Reputation: 921
I am trying to figure out what state
and nonce
are good for in the OpenID Connect code flow.
From what I read so far, the main attack seems to be that an attacker could intercept the authentication response, including the authorization code. If the attacker replayed the authentication response, however, the auth code would already be used and the OP would reject the token request. I saw, that the spec does not require the auth code to be a one time password, in that case I see how a replay would be possible. We, however, invalidate the auth code after use.
I also understand that, using CSRF, an attacker could call my clients redirect-uri, using a different auth code. I yet don't see how that code would be valid at the OP. Is the idea that the attacker could guess a valid auth code?
Can anybody show me an attack vector, that is solved with state and/or nonce?
Upvotes: 15
Views: 15540
Reputation: 13059
OpenID Connect inherits the state
parameter from OAuth 2.0. The nonce
parameter comes with the OpenID Connect spec. They have two different purposes. Here is a link to an SO answer which explains them.
In an authorisation flow, you have two steps. First you receive an auth code and then you use the auth code to obtain access tokens. When you receive a response at the redirect URL, there must be a way to verify that the response came for a request which you sent. The state
value solves this issue by binding request and response. It is the client which should validate the response.
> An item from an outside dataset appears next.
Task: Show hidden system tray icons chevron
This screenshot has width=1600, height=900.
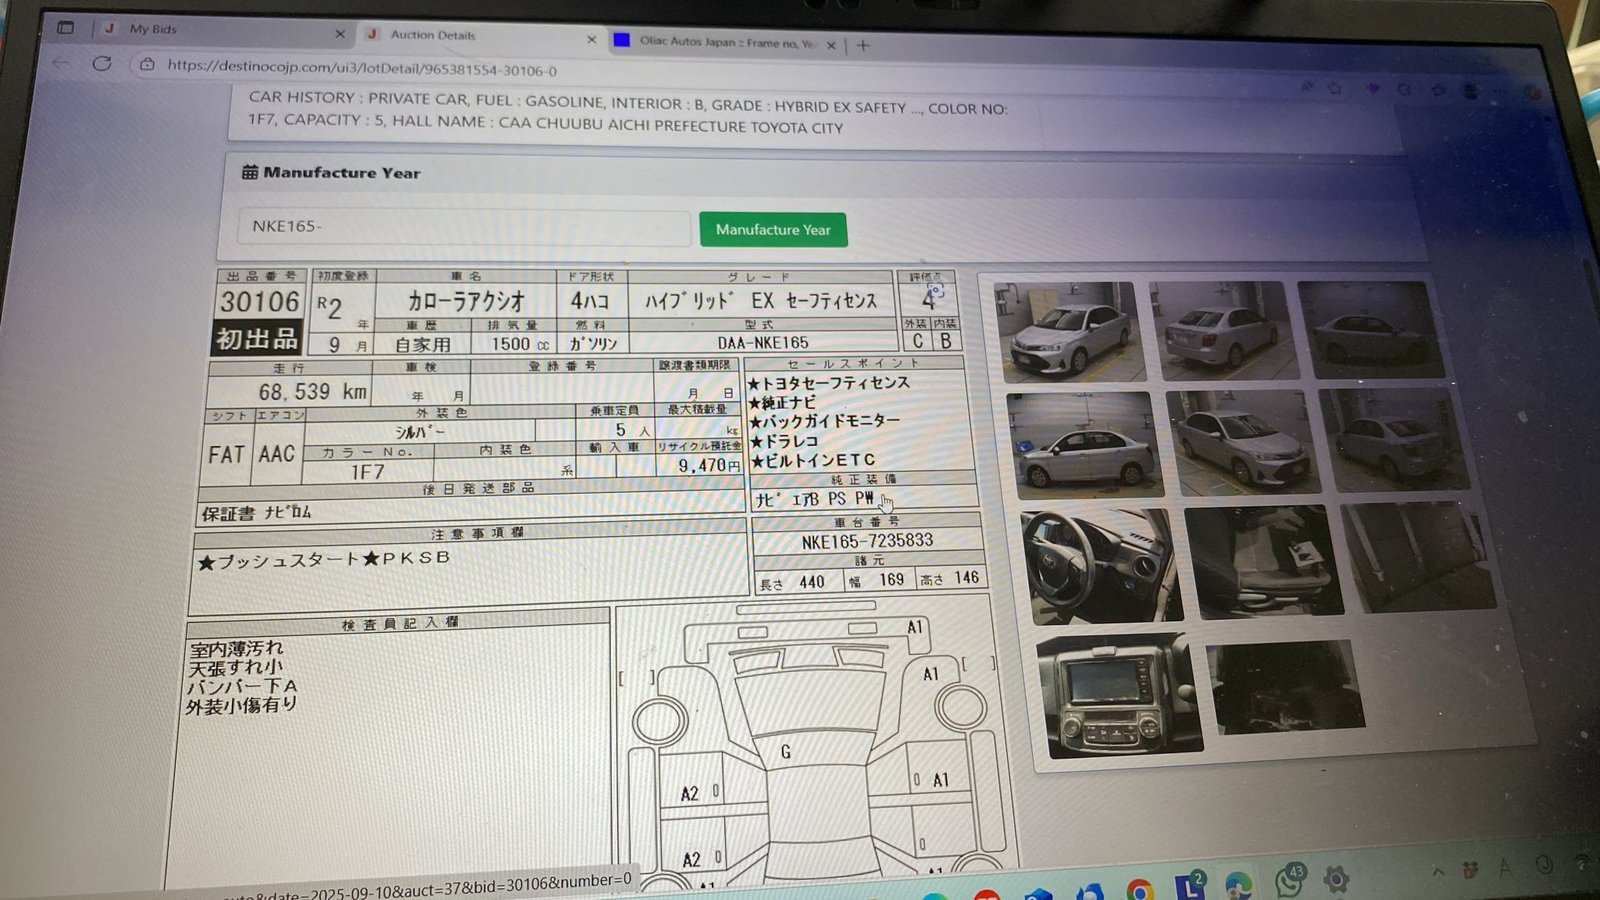Action: 1438,872
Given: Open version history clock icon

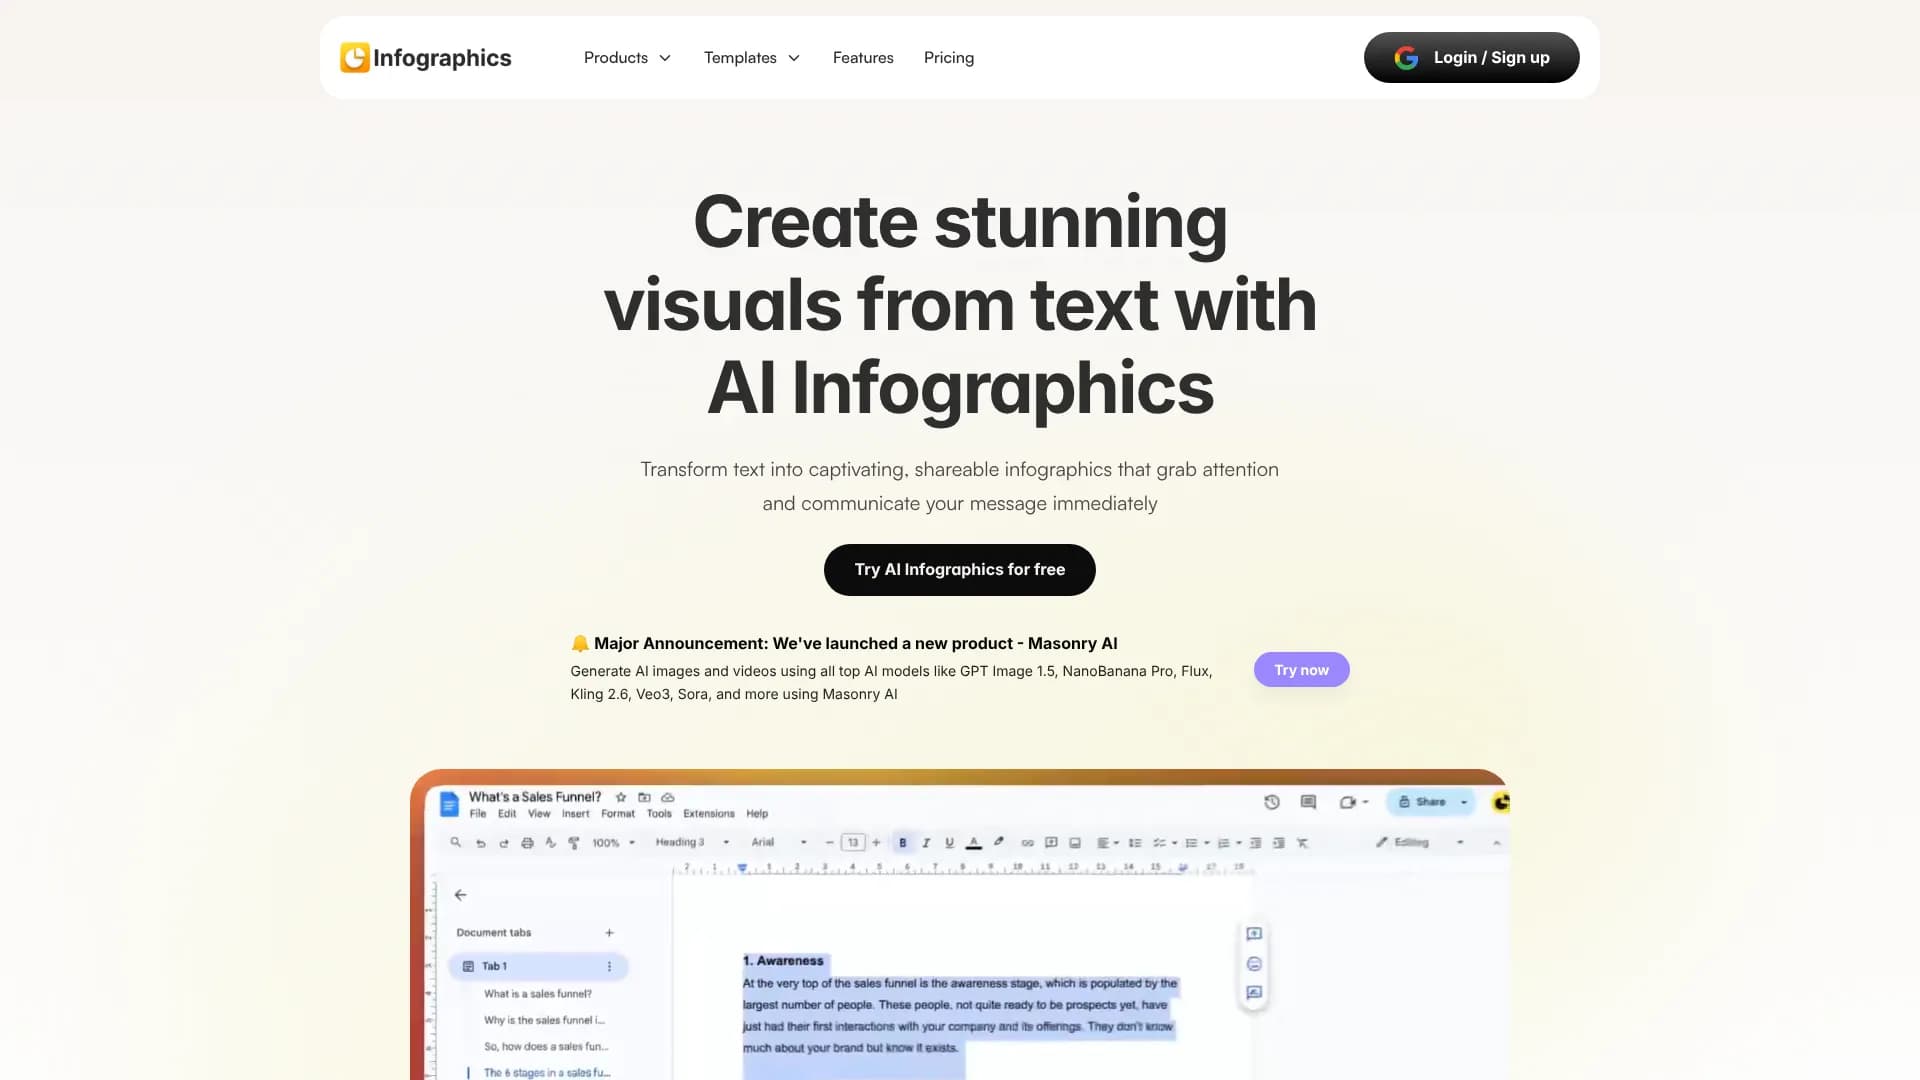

An authorisation code is short lived (30 to 120 seconds) and I do not believe it can be the same for many requests. Usually the code must be a one-time password.
nonce
connects tokens to original client requests. If nonce
is present in the authorisation code request, it must be present in the id token received from a successful OpenID Connect flow. This way, the client knows the token is generated for itself and it won't consume a token injected by some malicious party.